1

Energy Strategy 2035: a step forward, two steps back

The Government of Russia approved an updated version of the Energy Strategy until 2035. Representatives of public environmental organizations believe that the document lags behind the new world reality: it lacks sustainability and real mechanisms to stimulate low-carbon development.

 

 The Energy Strategy - 2035 version signed by Russian Prime Minister Mikhail Mishusin  Energy Strategy - 2035 reflects the goals, objectives, key directions and indicators of energy development. The authors of the document acknowledge that the Russian energy sector is exposed to high risks due to “high uncertainty and unpredictability of external conditions and factors.” To meet these challenges, it is proposed to promote “a favorable image of the Russian energy industry” and “an accelerated transition (modernization leap) to a more efficient, flexible and sustainable energy industry.”

However, the vision of a sustainable energy future of the developers of the Strategy is not in line with global trends. The document’s targets are mainly in the oil, gas, coal and electricity sectors. The priorities of the Strategy for the next 15 years include the development of the fuel and energy complex (FEC) and the use of fossil fuels.

 

The approved measures of the Strategy include: support for construction of new oil refineries and production of “hard-to-recover reserves” of oil and reduction of tax burden on the fuel and energy complex. In addition, it is planned to “optimize the spatial location of energy infrastructure, within which oil and gas mineral centers, oil and gas chemical complexes will be formed in Eastern Siberia, the Far East and the Arctic zone, and Russia will become a ‘leading player’ in the markets of the Asia-Pacific region.”

 

A new element of the Energy Strategy is a proposal to move by 2035 from full regulation of heat tariffs to a region-oriented model of an “alternative boiler house.” According to the authors’ idea, this investment mechanism not only will make tariffs flexible, but also give consumers a real opportunity to choose heating supply schemes and methods.

 

Energy Strategy-2035 envisages creation of a national system for monitoring and reporting on greenhouse gas emissions. The document suggests that “structural diversification” is to come: carbon energy will be supplemented by non-carbon, centralized energy supply by decentralized, and export of energy resources by export of Russian technologies, equipment and services. However, there is practically no detailed description of low-carbon measures in the Strategy, and there are no clear low-carbon development goals in the document.

On the eve of signing the Energy Strategy-2035, experts from the Energy Center of the Moscow School of Management “Skolkovo” conducted a study on the prospects for “post-Covid-19” development. According to analysts, the forecast values of growth rates of the Russian economy in the future up to 2024, laid down in the current official documents, are significantly behind the projected emission growth rate. This means that the carbon intensity of the country’s economy will grow, and as will the associated with that risks on the international energy market.

According to analysts, since the Russian oil and gas sector will soon face a crisis of underinvestment in the industry and a decline in production, Russia needs to have a national plan to achieve its low-carbon development goals, including a forecast of emissions dynamics, the composition of measures to reduce them, their cost and sources of financing.

 

“The Russian oil and gas sector has received a strong incentive to think about the prospects for the inevitable restructuring of the industry and how to put hydrocarbons onto the global “green” agenda.
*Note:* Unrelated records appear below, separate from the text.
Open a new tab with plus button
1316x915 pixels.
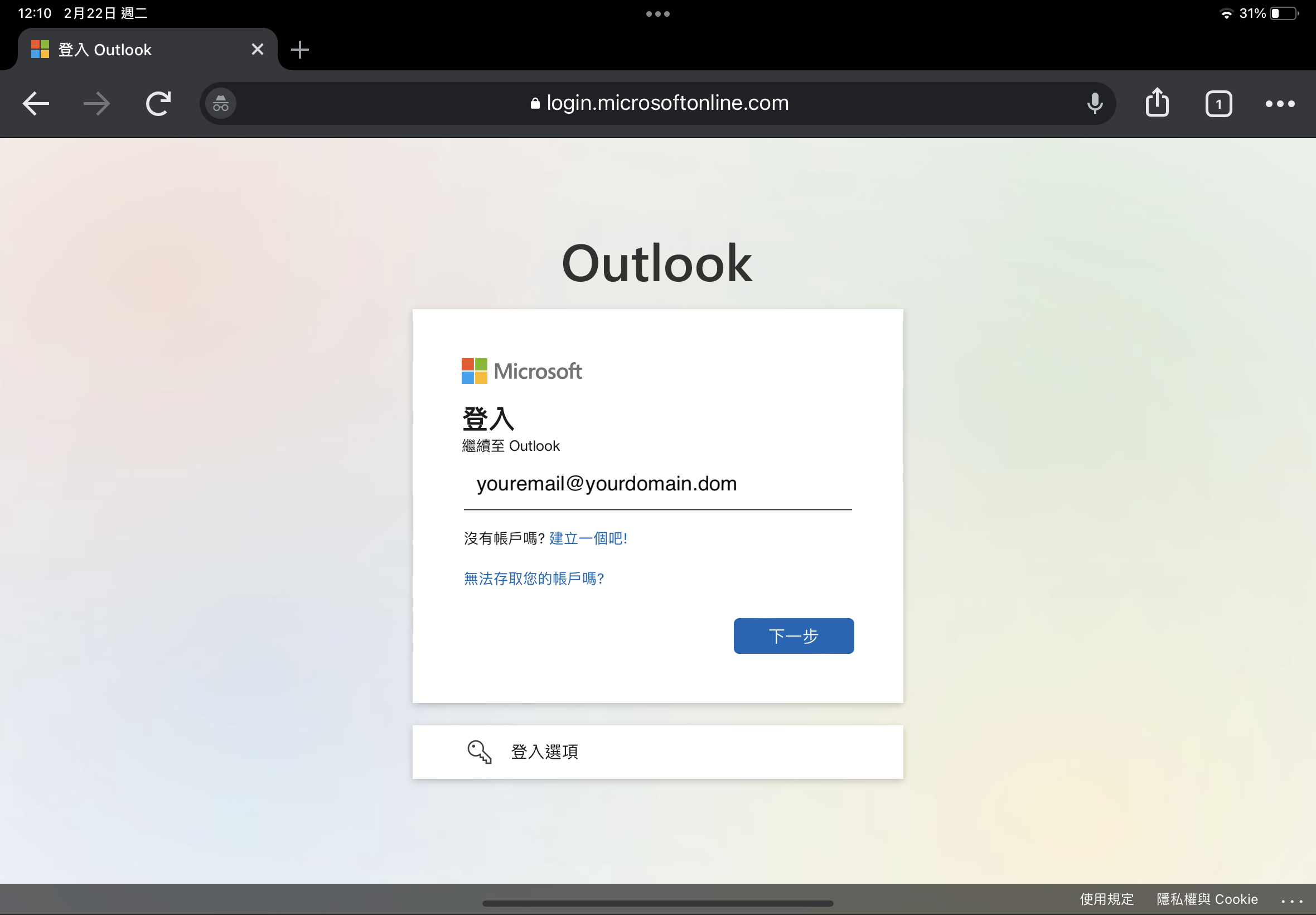pyautogui.click(x=299, y=49)
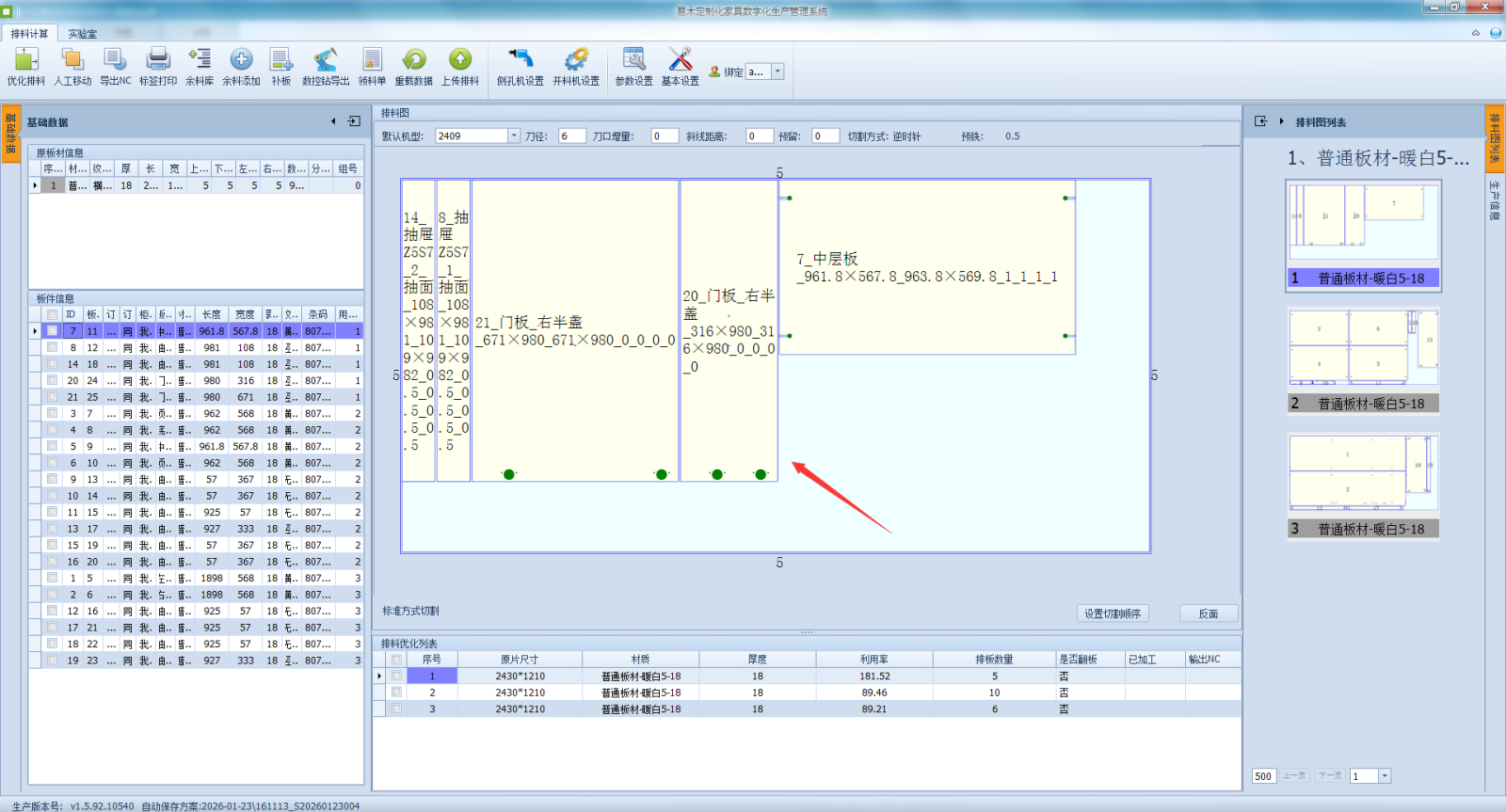Open 基本设置 basic settings
The height and width of the screenshot is (812, 1506).
click(x=680, y=66)
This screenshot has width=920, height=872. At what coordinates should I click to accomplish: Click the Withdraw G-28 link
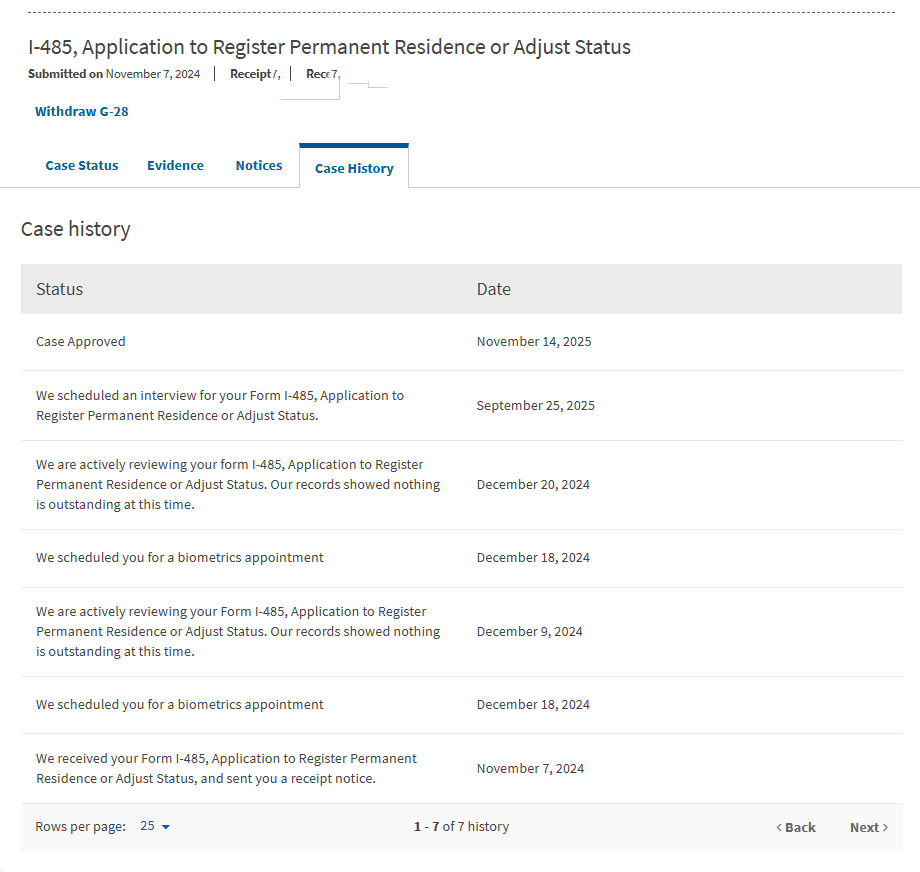(81, 112)
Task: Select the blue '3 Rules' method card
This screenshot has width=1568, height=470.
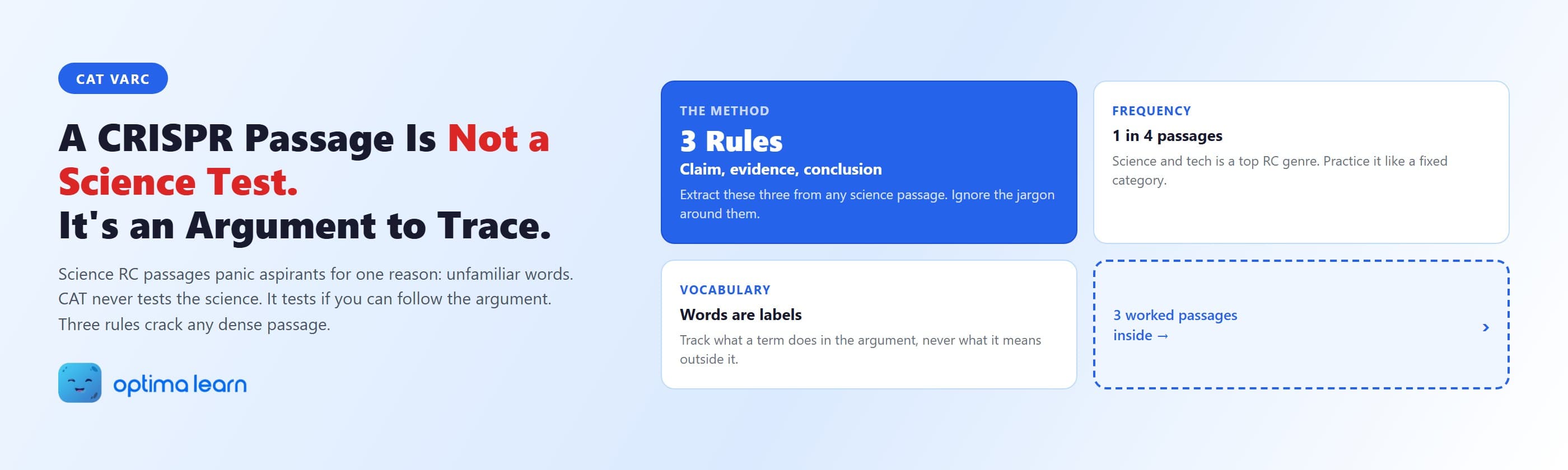Action: pos(869,162)
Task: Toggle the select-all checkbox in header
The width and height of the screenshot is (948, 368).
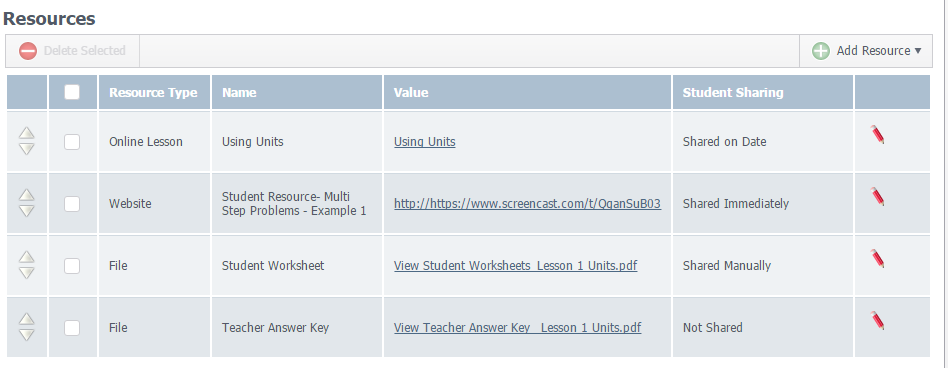Action: [x=72, y=92]
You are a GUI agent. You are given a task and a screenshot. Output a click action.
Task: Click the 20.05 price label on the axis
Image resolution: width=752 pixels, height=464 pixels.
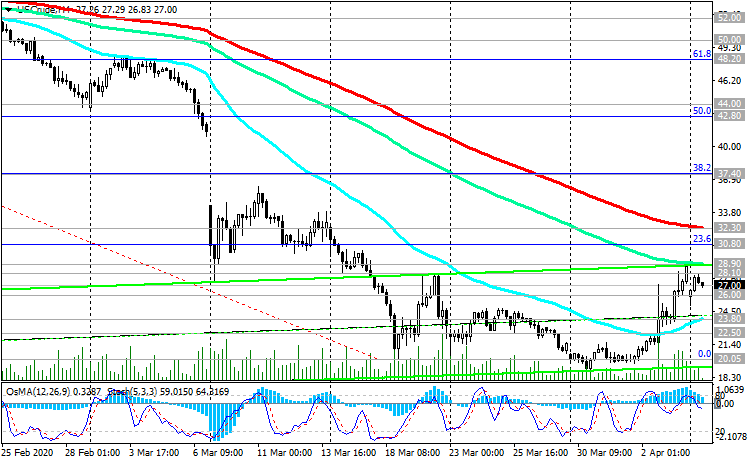pos(729,358)
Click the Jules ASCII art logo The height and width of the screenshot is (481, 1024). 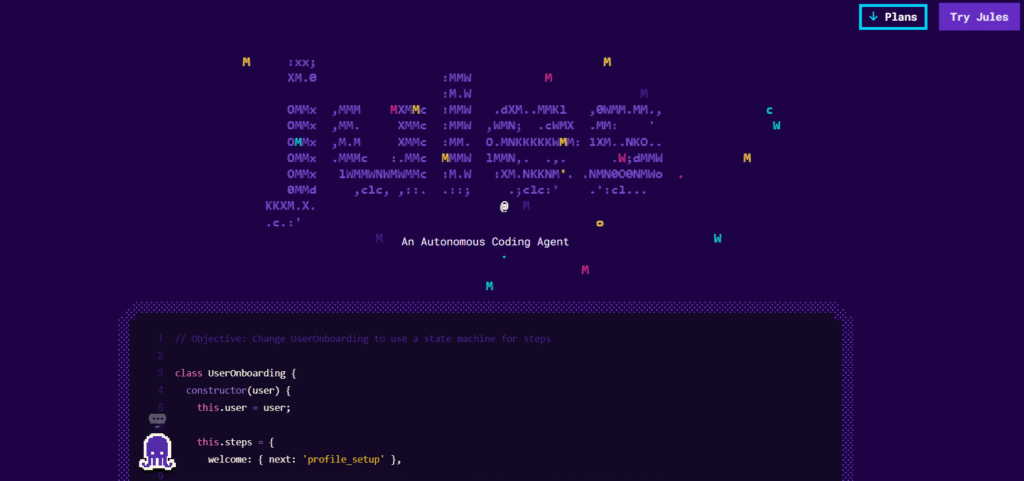point(468,142)
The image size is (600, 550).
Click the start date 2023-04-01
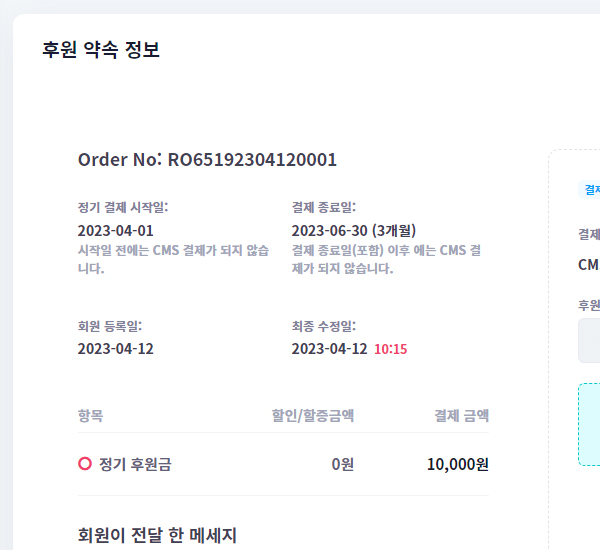coord(115,231)
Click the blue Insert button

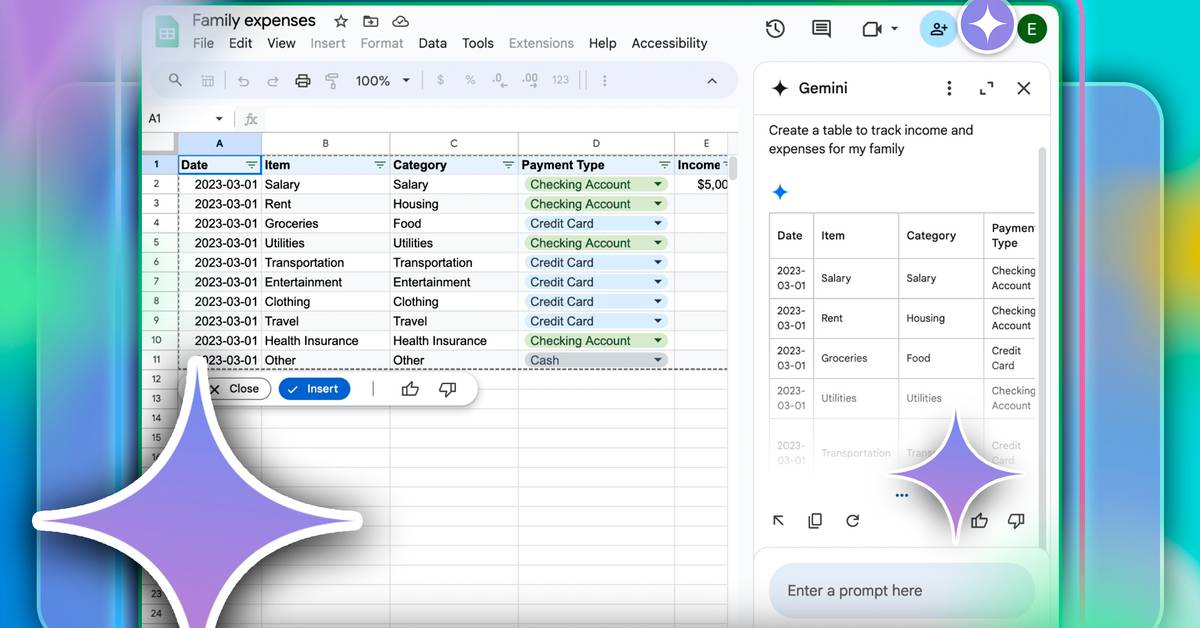point(314,389)
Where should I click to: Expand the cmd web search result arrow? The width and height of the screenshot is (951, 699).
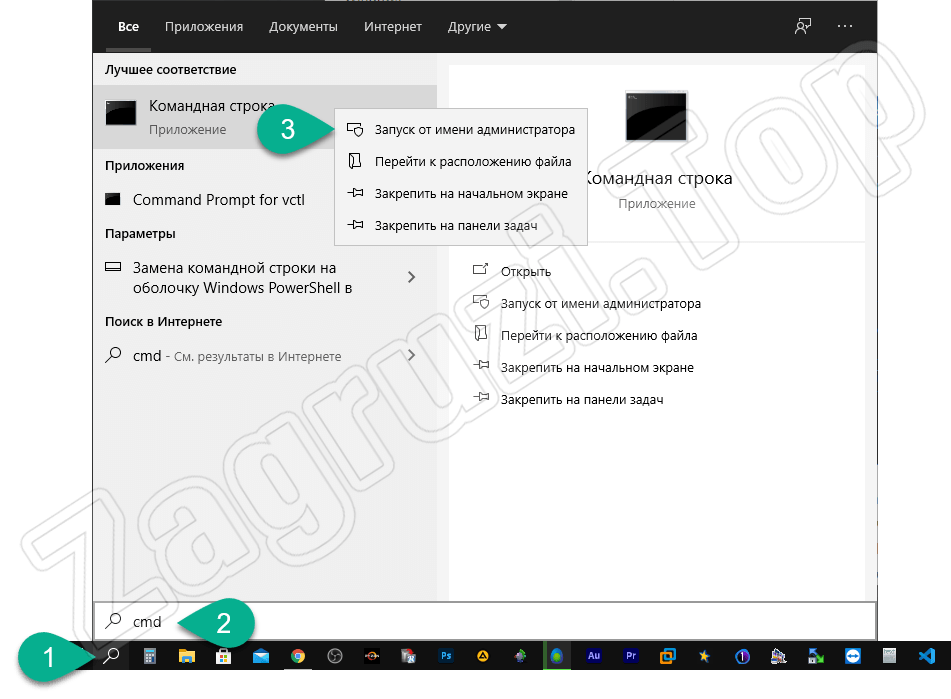click(x=411, y=355)
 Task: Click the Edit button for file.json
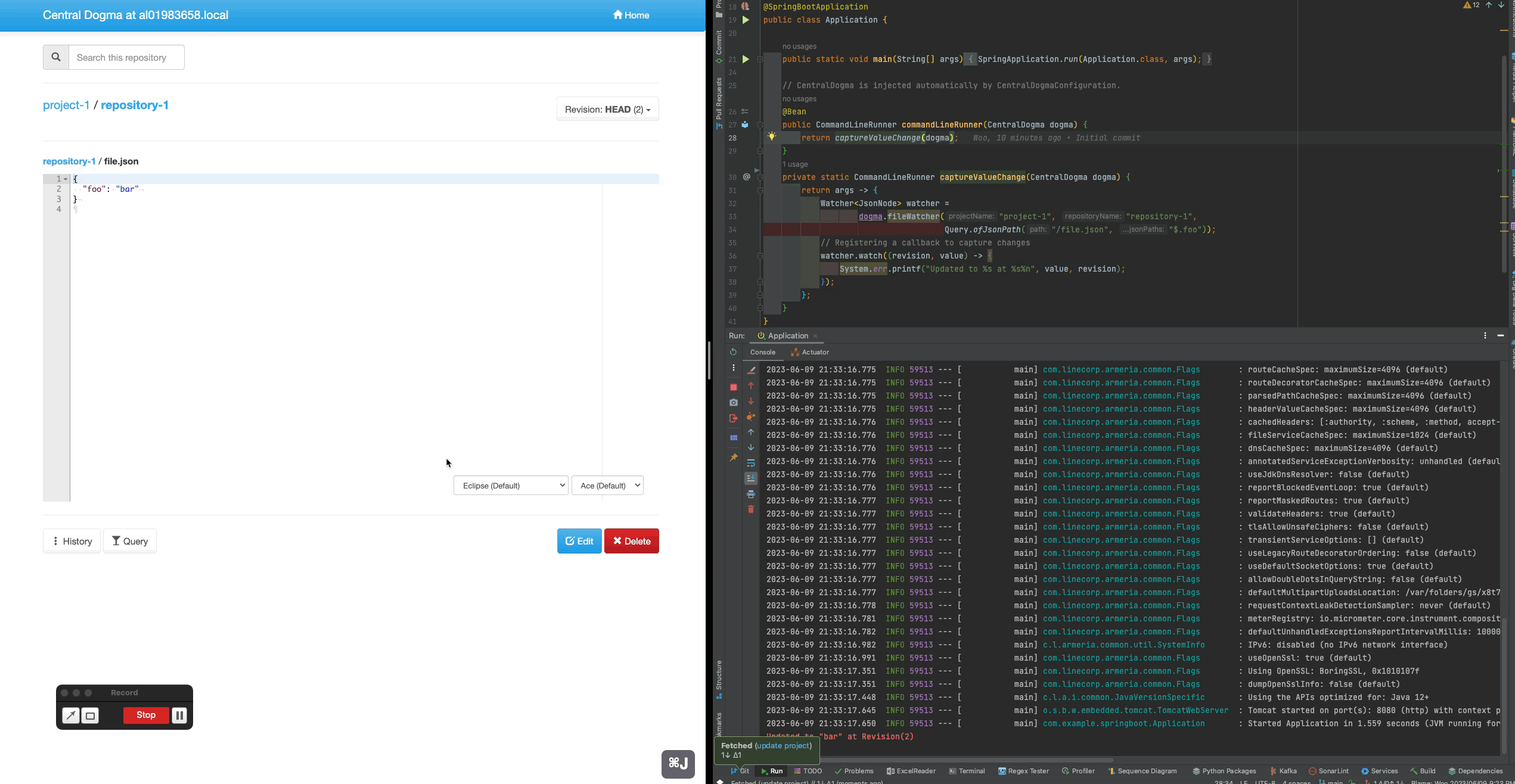coord(579,541)
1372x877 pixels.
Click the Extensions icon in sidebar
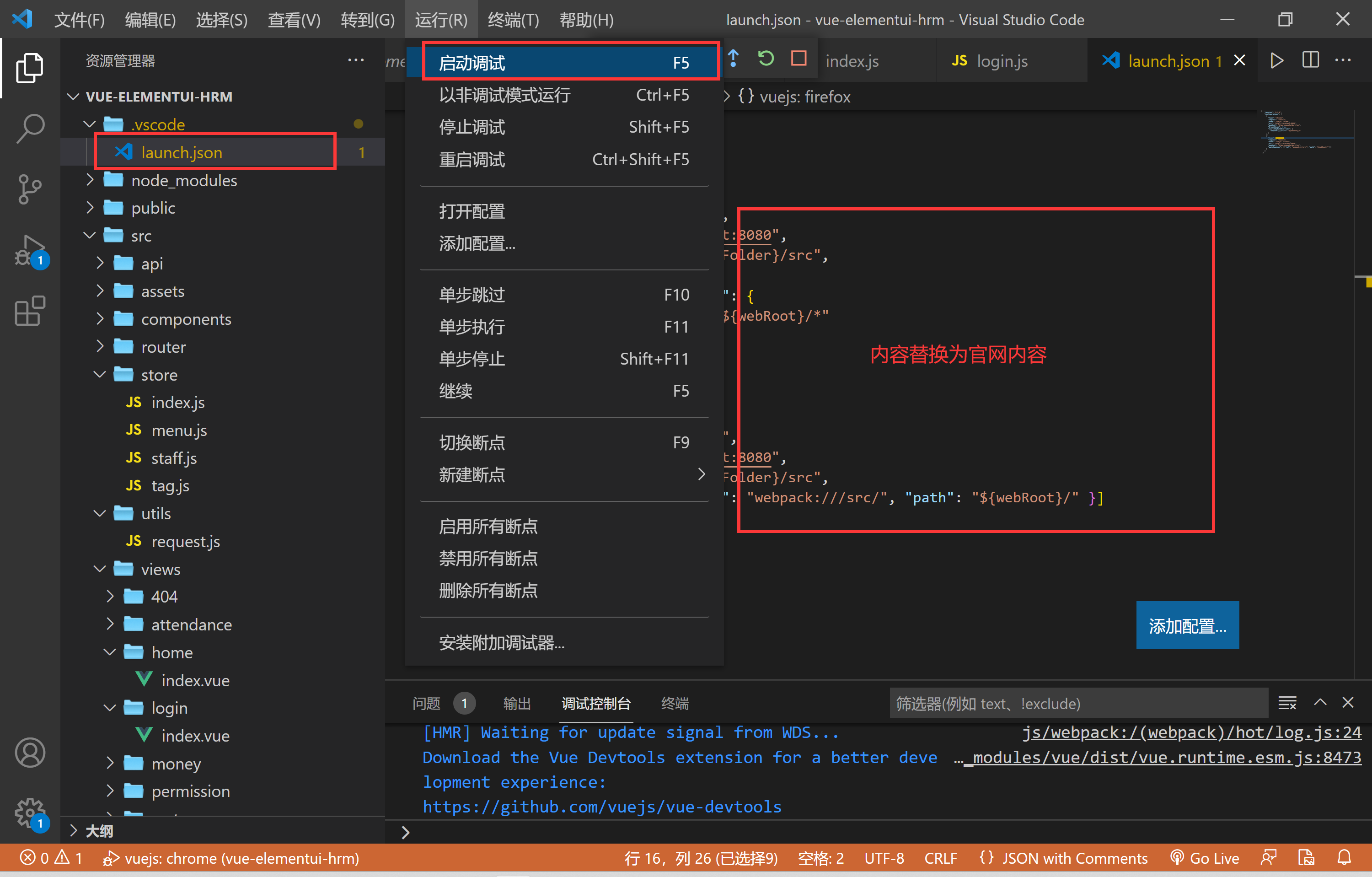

Here too, the growing trend of oil and gas decarbonization and customer demand for a carbon footprint can play a special role,” says Tatiana Mitrova, director of the Center for Energy at the Skolkovo Moscow School of Management. “The current situation on the markets has clearly demonstrated that there will be no winners among producers in this situation. Therefore, long-term actions aimed at finding a new model of development of the entire oil and gas sector in the conditions of decarbonization become particularly important.”

 

Representatives of public environmental organizations agree with the experts’ conclusions, and draw attention to the erroneous thesis from Strategy-2035, which states that “Russia’s energy industry is one of the most environmentally friendly (low-carbon) in the world, since more than a third of electricity generation comes from nuclear power, hydropower and other renewable energy sources, and about a half - from natural gas.” 

 

Representatives of the Russian Social and Ecological Union (RSEU) emphasize, that “the Energy Strategy should correspond to the global environmental transition to carbon-free energy by the middle of the 21st century, provide for a speedy avoidance of coal use and in the future reduce dependence on all types of fossil fuels, and should not include an increase in the share of nuclear power plants and large dam hydroelectric power plants in the energy balance of the country.”